The concentrated solution heated and concentrated in the regenerator 2 passes through the heat exchanger 14 and is sprayed onto the header 4 along with a portion of the diluted solution coming from the solution pump 7. On the other hand, the refrigerant condensed and liquefied in the condenser tube group 15 returns to the refrigerant tank 16 and is distributed together with the refrigerant in the refrigerant tank 16 onto the evaporator tube group by the refrigerant pump 3.A cooling fan 17 is installed at the top of the equipment. is motor 1
8, and discharges air that cools the air-cooled absorber A and the air-cooled condenser C.
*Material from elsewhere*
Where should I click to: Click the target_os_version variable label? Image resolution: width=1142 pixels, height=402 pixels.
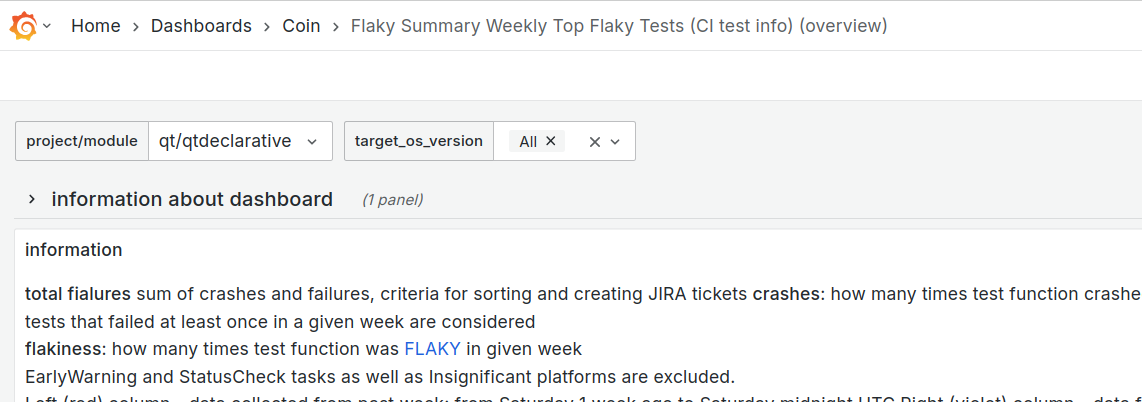click(x=419, y=141)
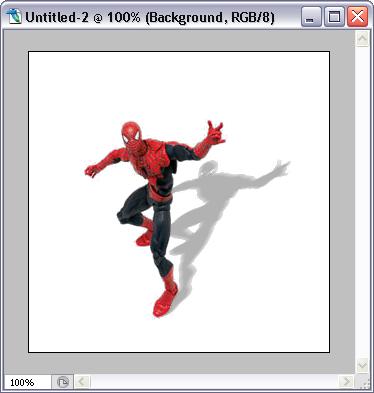
Task: Click the status bar document info icon
Action: tap(63, 382)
Between the refrigerant tank 16 and the ladder 6 to the lower part of the solution, there is an opening/closing means, such as a solenoid valve 19, which is closed when energized and closed when de-energized.
One end of the pipe 20 is opened to an appropriate height inside the refrigerant tank 16, and the other end is connected to the absorber A.
It opens into the lower header 6 of.

When stopping operation and starting dilution operation, first the refrigerant pump 3. The heat source 10 is stopped, and the solution pump 7 continues to operate. Since the refrigerant pump 3 is stopped, refrigerant is no longer sprayed onto the evaporator tube bank, and even though the chilled water immediately stops flowing, the remaining chilled water in the evaporator C tubes is not over-cooled. There is no need to worry about freezing.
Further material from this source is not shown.